Mungkin, dengan ingkar janji Taliban itu, menakutkan warga internasional di Afghanistan. Sehingga ribuan orang berniat kabur. Sehingga, rasional jika pemerintah Indonesia mengevakuasi WNI, serta Warga Negara Afghanistan yang menikah dengan WNI.
Soal pengaruh peristiwa Taliban terhadap Indonesia, Kepala BNPT Komjen Boy sudah memantau, ada pihak di Indonesia yang memanfaatkan untuk menggalang simpatisan.
Kalimat lengkap Komjen Boy: "Tentunya kita harus hati-hati dalam menyikapi perkembangan yang terjadi di Afganistan, yang dilanda konflik berkepanjangan itu. Jangan sampai masyarakat salah bersimpati. Karena berdasarkan pemantauan kami, ada pihak-pihak tertentu yang berusaha menggalang simpatisan atas isu Taliban. Ini sedang kita cermati.”
Boy meminta masyarakat Indonesia bijak dan tetap sadar, bahwa apa yang terjadi di Afghanistan merupakan persoalan dalam negeri mereka. Gerakan di Afghanistan, tidak boleh terjadi di Indonesia. Jangan sampai.
Dilanjut: "Jangan sampai masyarakat terpengaruh masuk ke dalam aksi-aksi yang tidak perlu. Karena kita adalah negara yang memiliki ideologi dan konstitusi yang mewajibkan kita untuk bela negara sendiri, bukan bela negara lain.”

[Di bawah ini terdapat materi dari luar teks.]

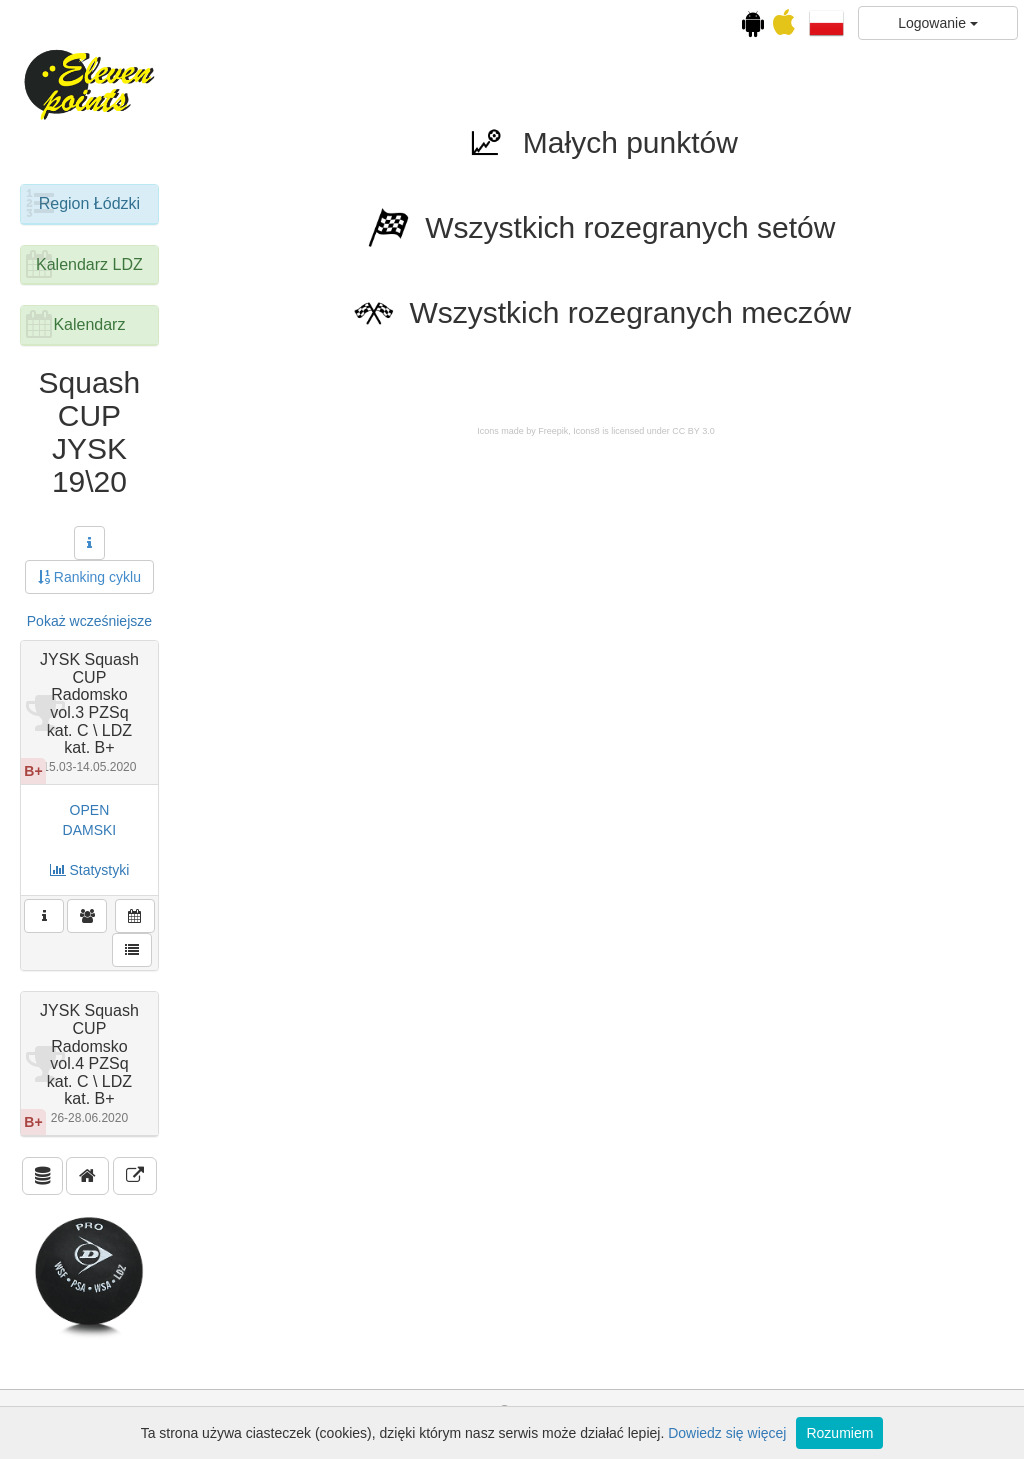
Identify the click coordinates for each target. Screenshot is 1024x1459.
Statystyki (90, 870)
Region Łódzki (89, 203)
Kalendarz (89, 324)
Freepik (553, 431)
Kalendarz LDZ (89, 264)
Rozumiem (839, 1433)
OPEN (90, 810)
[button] (826, 22)
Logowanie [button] (938, 23)
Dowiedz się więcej (727, 1433)
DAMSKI (90, 830)
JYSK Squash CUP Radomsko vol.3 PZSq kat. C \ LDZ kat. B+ (89, 712)
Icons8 (586, 431)
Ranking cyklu (89, 577)
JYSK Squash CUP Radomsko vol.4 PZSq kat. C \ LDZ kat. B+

Boy menyampaikan warning. Bertujuan: 1) Supaya masyarakat bijak dan tenang. 2) Warning keras kepada pihak yang berniat menggalang simpatisan, dikaitkan isu Taliban. Agar niatan mereka mati sebelum berkembang.
Meski mendebarkan, masyarakat diminta tenang. Polri-TNI kini solid menjaga keutuhan NKRI.